Free agent
- Pitcher
- Born: February 4, 1999 (age 27) West Chester, Pennsylvania, U.S.
- Bats: RightThrows: Right

= Chris McMahon =

American baseball player (born 1999)

Christopher James McMahon (born February 4, 1999) is an American professional baseball pitcher who is a free agent.

==Amateur career==
McMahon attended Rustin High School in West Chester, Pennsylvania, where he played baseball and basketball. In 2017, his senior year, he went 8–0 with a 0.77 ERA over 54 1/3 innings. He was selected by the Atlanta Braves in the 33rd round of the 2017 Major League Baseball draft, but did not sign and instead enrolled at the University of Miami where he played college baseball for the Miami Hurricanes.

As a freshman at Miami in 2018, McMahon appeared in six games (four starts) in which he went 1–1 with a 4.44 ERA over 26 1/3 innings. He missed time during the season after undergoing knee surgery. In 2019, his sophomore year, he made only 12 starts on the season due to an arm injury - over 60 1/3 innings, he pitched to a 3–2 record and a 3.72 ERA with 67 strikeouts. That summer, he played for the USA Baseball Collegiate National Team. As a junior in 2020, McMahon went 3–0 with a 1.05 ERA over four starts before the college baseball season was cut short due to the COVID-19 pandemic.

==Professional career==
===Colorado Rockies===
McMahon was selected by the Colorado Rockies in the second round (46th overall) of the 2020 Major League Baseball draft. He signed for $1.6 million. He did not play a minor league game in 2020 due to the cancellation of the minor league season caused by the pandemic.

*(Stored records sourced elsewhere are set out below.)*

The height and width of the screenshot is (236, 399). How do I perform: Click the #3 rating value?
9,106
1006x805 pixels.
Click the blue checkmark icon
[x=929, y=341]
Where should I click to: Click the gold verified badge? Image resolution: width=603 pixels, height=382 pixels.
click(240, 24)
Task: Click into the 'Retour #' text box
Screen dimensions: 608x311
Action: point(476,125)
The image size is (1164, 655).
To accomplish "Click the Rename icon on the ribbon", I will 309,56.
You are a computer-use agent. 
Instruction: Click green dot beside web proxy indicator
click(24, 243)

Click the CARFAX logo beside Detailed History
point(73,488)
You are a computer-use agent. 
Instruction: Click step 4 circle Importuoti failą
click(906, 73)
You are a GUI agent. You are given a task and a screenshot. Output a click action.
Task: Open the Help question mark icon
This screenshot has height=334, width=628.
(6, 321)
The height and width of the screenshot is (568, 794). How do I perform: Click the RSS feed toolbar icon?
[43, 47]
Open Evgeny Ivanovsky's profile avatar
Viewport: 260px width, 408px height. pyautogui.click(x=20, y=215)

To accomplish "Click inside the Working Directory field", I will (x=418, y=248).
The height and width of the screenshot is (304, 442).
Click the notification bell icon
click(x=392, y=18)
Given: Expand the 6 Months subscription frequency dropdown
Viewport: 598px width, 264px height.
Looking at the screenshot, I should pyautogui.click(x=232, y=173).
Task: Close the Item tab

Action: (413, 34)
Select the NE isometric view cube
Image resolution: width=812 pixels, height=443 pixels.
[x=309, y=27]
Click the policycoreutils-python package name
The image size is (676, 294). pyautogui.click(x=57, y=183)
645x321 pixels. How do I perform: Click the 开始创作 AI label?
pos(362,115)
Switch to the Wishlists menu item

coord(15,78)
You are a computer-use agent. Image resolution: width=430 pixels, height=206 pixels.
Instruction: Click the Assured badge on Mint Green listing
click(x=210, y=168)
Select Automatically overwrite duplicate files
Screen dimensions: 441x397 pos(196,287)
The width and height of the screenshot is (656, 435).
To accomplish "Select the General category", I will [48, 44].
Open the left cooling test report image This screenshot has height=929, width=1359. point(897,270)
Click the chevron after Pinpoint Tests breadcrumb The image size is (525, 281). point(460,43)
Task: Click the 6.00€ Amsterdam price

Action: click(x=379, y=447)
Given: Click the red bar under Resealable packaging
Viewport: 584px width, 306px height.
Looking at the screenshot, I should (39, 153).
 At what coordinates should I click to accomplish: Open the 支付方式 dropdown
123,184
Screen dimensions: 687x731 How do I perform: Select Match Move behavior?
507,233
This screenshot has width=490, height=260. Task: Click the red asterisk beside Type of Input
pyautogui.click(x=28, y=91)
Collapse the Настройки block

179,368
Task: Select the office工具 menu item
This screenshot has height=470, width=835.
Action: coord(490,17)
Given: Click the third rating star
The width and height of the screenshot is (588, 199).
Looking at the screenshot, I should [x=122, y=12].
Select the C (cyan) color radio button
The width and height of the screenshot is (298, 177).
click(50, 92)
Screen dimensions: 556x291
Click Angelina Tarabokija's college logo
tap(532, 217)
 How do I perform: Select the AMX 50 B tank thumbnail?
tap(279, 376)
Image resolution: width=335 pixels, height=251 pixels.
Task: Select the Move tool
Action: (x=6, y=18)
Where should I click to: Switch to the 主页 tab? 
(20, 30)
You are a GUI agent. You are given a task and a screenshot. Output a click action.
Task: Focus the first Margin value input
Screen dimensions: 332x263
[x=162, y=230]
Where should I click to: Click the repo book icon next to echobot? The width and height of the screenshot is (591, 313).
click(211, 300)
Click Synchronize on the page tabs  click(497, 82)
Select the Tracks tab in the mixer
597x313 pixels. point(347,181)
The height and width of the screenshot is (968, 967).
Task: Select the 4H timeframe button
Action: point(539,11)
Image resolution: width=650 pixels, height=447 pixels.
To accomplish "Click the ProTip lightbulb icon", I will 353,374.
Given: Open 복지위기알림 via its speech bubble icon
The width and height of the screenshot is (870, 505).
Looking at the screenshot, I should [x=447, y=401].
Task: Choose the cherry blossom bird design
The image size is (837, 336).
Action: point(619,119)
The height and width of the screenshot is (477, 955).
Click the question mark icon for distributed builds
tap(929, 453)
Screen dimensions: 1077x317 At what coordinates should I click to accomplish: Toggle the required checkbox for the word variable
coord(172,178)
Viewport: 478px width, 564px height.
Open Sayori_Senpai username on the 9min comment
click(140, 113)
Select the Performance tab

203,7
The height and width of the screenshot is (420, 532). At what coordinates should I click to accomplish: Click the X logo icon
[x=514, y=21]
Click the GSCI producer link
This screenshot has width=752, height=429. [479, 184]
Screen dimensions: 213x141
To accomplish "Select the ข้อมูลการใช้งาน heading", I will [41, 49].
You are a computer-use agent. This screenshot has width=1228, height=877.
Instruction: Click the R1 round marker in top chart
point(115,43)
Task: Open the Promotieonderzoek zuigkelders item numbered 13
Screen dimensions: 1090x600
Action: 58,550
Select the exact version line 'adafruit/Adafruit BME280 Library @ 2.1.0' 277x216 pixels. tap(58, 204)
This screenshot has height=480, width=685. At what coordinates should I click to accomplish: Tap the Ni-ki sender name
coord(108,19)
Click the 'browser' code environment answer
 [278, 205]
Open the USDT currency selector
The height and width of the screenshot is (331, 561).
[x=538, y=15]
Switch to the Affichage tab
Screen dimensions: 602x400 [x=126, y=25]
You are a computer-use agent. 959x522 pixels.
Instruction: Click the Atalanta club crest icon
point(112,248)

McMahon was assigned to the Spokane Indians of the High-A West for the 2021 season, appearing in 22 games (making twenty starts) and going 10-3 with a 4.17 ERA and 119 strikeouts over 114 1/3 innings. He opened the 2022 season on the injured list with a lat strain. He pitched a total of 28 2/3 innings for the year between the Rookie-level Arizona Complex League Diamondbacks and Spokane, going 1-0 with a 5.34 ERA and 25 strikeouts. For the 2023 season, McMahon was assigned to the Hartford Yard Goats of the Double-A Eastern League. Over 15 starts, he went 2-3 with a 5.91 ERA and 66 strikeouts over 67 innings. He was selected to play in the Arizona Fall League for the Salt River Rafters after the season. He was released from the Rockies organization on February 3, 2026.

===Hagerstown Flying Boxcars===
On June 4, 2026, McMahon signed with the Hagerstown Flying Boxcars of the Atlantic League of Professional Baseball. He gave up seven runs across 4 1/3 innings pitched with the team and was released on June 23.